* **DOCUMENT TEXT**
=======

Bugojno, 25 years after the war: Reading Jaspers’ quotes on public squares

Amer Bahtijar
Autor/ica 12.6.2019. u 11:47

Bugojno, 25 years after the war: Reading Jaspers’ quotes on public squares

The shutdown of the Bugojno concentration camp located on the „FC Iskra“ stadium has recently „celebrated“ its’ 25th anniversary. It was the Bosnian Government Army’s (known by its’ acronym, ARBiH) worst concentration camp and a personal hell for every single person interred into it. The „Stadion“ camp and its’ backstory is a story of facing one of the darkest moments from Bosnia’s most recent war.

Josip Kalaica, a native of Bugojno and a pre-war aspiring association football player, was interred on July 23rd, 1993, spending 239 days in the camp. Kalaica writes about camp life, along with the names and photographs of all inmates and the information related to their beaters and camp officials, in his book „Exchanged From The Bugojno „Stadion“ Concentration Camp On March 19th, 1994.: 20 Years Later“.

Kalaica has stated for Tačno.net that the book represents his personal testimony of the events that he had witnessed during his time in the camp, with the exact information on his time of capture, as well as his inmate identification number.

„The book doesn’t feature any sentimentalism or any of my historical worldviews, as that man was beaten up either then or some other time by either that guy or that other guy. I spoke to most former inmates. It’s a 519-page document.“

The Bosnian Supreme Court had, in a final verdict, convicted eight people for war crimes against the Bugojno Croat population, including the „Stadion“ camp chief Enes Handžić, the others including Suad Dautović, Šaćir Duraković, Enes Vrban (nicknamed „Enko“), Osman Šego, Nisvet Gasal, Musajb Kukavica and Alija Osmić, for up to 43 years in prison.

=======

* **RECORDS PROVIDED**
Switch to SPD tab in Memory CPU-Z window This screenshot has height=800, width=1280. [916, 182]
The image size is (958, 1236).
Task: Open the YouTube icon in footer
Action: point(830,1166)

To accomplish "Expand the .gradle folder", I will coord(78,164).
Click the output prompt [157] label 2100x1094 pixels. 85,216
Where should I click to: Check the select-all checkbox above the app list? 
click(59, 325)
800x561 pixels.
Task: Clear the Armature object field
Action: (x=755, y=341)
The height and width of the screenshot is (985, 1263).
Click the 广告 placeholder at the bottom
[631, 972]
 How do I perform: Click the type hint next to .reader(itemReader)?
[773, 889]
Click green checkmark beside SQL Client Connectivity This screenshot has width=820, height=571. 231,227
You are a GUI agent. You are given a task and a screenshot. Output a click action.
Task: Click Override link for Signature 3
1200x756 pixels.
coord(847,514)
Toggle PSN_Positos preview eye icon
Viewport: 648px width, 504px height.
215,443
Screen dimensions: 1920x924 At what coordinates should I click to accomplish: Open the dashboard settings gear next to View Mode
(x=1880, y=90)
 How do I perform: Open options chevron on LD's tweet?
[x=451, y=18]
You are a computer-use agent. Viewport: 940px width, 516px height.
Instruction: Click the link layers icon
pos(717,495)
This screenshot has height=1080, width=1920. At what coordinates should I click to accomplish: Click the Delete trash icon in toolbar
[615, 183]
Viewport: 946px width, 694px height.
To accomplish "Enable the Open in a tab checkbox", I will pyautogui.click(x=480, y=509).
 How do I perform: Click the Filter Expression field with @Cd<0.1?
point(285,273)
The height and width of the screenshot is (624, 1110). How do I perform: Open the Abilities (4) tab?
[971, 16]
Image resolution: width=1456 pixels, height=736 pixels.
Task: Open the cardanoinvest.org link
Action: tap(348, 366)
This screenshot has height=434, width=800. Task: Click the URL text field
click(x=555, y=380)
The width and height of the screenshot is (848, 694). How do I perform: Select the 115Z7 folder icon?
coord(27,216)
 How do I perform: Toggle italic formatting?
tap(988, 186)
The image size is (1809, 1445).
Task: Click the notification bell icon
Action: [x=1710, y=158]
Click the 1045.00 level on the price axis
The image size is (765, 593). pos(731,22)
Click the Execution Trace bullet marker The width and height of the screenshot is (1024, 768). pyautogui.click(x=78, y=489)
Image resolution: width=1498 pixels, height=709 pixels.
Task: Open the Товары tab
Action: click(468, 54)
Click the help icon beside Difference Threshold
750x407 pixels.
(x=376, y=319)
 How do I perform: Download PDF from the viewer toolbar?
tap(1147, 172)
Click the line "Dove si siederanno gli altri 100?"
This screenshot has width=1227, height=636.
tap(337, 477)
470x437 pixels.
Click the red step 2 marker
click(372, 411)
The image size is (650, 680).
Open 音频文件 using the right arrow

=======

* **WHAT THIS EXERCISE ASKS**
1. Transcribe the listing exactly, starting at its first line and ending at the line that contains "Click green checkmark".
2. Continue the article on the Bugojno "Stadion" camp from the point where it stops.

* **RESULTS IN ORDER**
1.
Switch to SPD tab in Memory CPU-Z window This screenshot has height=800, width=1280. [916, 182]
The image size is (958, 1236).
Task: Open the YouTube icon in footer
Action: point(830,1166)

To accomplish "Expand the .gradle folder", I will coord(78,164).
Click the output prompt [157] label 2100x1094 pixels. 85,216
Where should I click to: Check the select-all checkbox above the app list? 
click(59, 325)
800x561 pixels.
Task: Clear the Armature object field
Action: (x=755, y=341)
The height and width of the screenshot is (985, 1263).
Click the 广告 placeholder at the bottom
[631, 972]
 How do I perform: Click the type hint next to .reader(itemReader)?
[773, 889]
Click green checkmark beside SQL Client Connectivity This screenshot has width=820, height=571. 231,227

2.
Around 1081 members of the Croatian Defence Forces (known by its’ Serbo-Croatian acronym, HVO), have been interned into ARBiH camps and prisons.

„Some of these people, such as Enes Handžić, had been correct and fair towards me, however, the man had signed a document regarding the prisoner dispatch, currently claiming not to know their whereabouts.“

However, what Bugojno Bosniaks would call a „stain on their existence“, and the one thing about which they agree with Croats, is the decision of the so-called „Bugojno War Presidency“, marking people such as: Miroslav Dilber, Ante Markulj, Dragan Miličević,  Zoran Galić, Zdravko Jurišić, Niko Zlatunić, Nikica Miloša, Perica Crnjak, Branko Crnjak, Mihovila Strujić, Željko Miloš, Frano Jezidžić and Stipica Zelić as „special HVO extremists“ and transferring them to Zenica. On their way to the city, in a motel at Ravni Rostov, they were handed over to the 7th Muslim Brigade, after which they weren’t heard of in any way. It is thought that they had been executed, despite the fact that their remains still, to this day, haven’t been located.

Enes Handžić has admitted his guilt and remorse over these actions while standing trial at the Bosnian and Herzegovinian Supreme Court.

The ARBiH commander in Bugojno, Abdulah Jeleč, considers the forced disappearance and murder of inmates  as ARBiH’s Bugojno dispatch’s „biggest shame“, however, also stating that the sole party responsible for those events is the 7th Muslim Brigade.

Jeleč, the president of the „Association for the Protection of Bugojno Defensive-Liberation War Acquisitions“ is now an old man, and the former ARBiH Bugojno dispatch commander. He had agreed to speak to reporters from Tačno.net, exclaiming that he hadn’t had at least one pleasant experience with Sarajevo-based media outlets.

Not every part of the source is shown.